Information Die Ausschüttungssperre des § 30 GmbhG wird durch das vom BGH aus § 826 BGB abgeleitete Verbot des existenzvernichtenden Eingriffs flankiert. Adressat des Verbots ist der Gesellschafter,
Auch bei der Aktiengesellschaft gilt das Verbot des existenzvernichtenden Eingriffs. 

Die Aktiengesellschaft wird ferner durch § 57 § AktG geschützt.
Die Aktiengesellschaft darf keine Leistungen an ihre Aktionäre erbringen, wenn sie nicht aus dem Bilanzgewinnn erfolgen oder gesetzlich erlaubt sind.
Ein Verstoß kann gemäß § 57 AktG zur persönlichen Schadensersatzpflicht und Strafbarkeit des Vorstands der Zielgesellschaft führen, vgl. Holzapfel/Pöllath Unternehmenskauf in Recht und Praxis 15. Auflage S. 380.

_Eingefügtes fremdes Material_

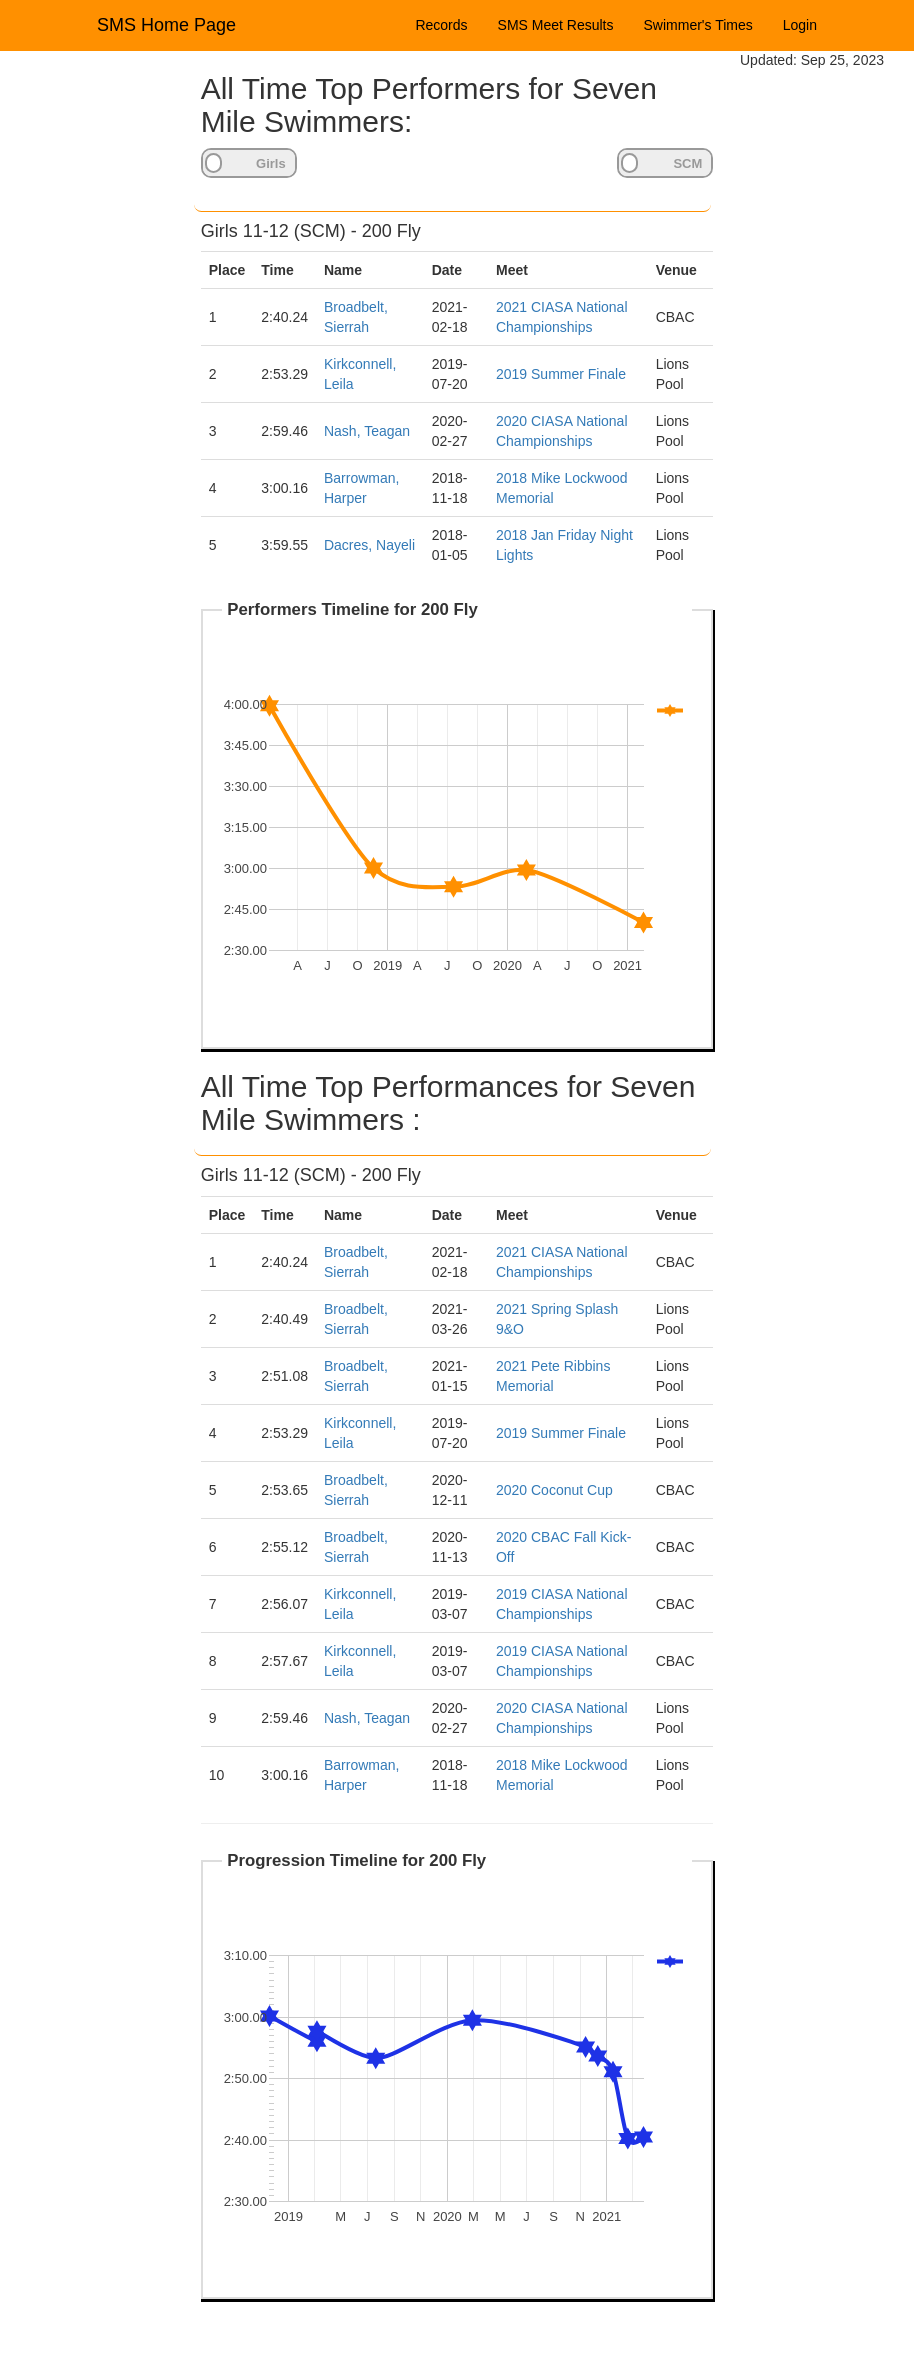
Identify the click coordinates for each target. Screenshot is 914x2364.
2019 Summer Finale (561, 374)
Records (441, 25)
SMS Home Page (166, 25)
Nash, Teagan (367, 431)
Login (800, 25)
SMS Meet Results (556, 25)
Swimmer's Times (698, 25)
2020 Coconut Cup (554, 1490)
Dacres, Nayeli (369, 545)
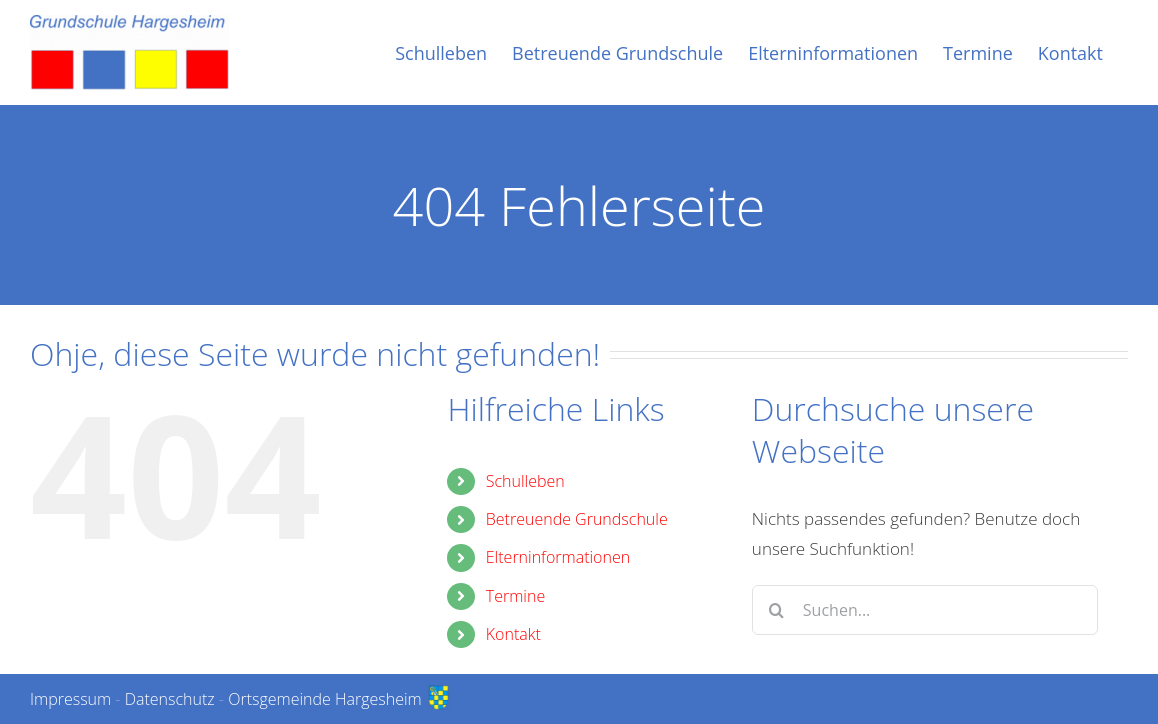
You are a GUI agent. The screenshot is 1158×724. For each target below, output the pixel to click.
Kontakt (513, 634)
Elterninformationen (558, 557)
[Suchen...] (925, 610)
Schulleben (525, 481)
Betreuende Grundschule (577, 519)
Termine (515, 596)
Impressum (70, 699)
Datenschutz (170, 699)
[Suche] (777, 610)
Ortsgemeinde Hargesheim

Die Aktiengesellschaft darf gemäß § 71 a Abs.1 S.1 AktG auch keine Sicherheiten geben beim Erwerb von Aktien dieser Gesellschaft (Verbot der Finanzierung des Erwerbs eigener Anteile: Financial Assistance).
Ein Verstoß gegen § 71 a AktG führt zur Nichtigkeit des Verpflichtungsgeschäfts und Zahlungen können gemäß § 812 ff BGB zurückverlangt werden, Hüffer AktG 10. Auflage § 71 a Rn.4; Holzapfel/Pöllath Unternehmenskauf in Recht und Praxis 15. Auflage S. 382 Rnr. 1488.


Die alte Entscheidung des BGH, mit der er seine Rechtsprechung zum existenzvernichtenden Eingriff geändert hat, wird jetzt dargestellt:


Der Beklagte ist Eigentümer eines mit einem Hotel bebauten Grundstücks in Rostock, welches er nicht selbst bewirtschaftet, sondern - zeitlich nacheinander - an verschiedene Gesellschaften, an denen er selbst maßgeblich beteiligt ist, verpachtet bzw. an die er (unter Einschaltung der neuen Pächterin) die Geschäftsbesorgung und das Management übertragen hat.

Eine der so tätigen Gesellschaften ist die Schuldnerin, deren Sonderinsolvenzverwalter der Kläger ist.

Nach den Eintragungen in die Insolvenztabelle bestehen berechtigte Forderungen gegen die Schuldnerin in Höhe von mehr als 1,4 Mio. DM.

Wegen dieses von der Schuldnerin nicht aufzubringenden Betrages nimmt der Kläger den Beklagten auf Zahlung unter dem Blickwinkel zunächst der Konzernhaftung, dann der Haftung wegen existenzvernichtenden Eingriffs - außerdem aus Geschäftsführerhaftung und Delikt - in Anspruch.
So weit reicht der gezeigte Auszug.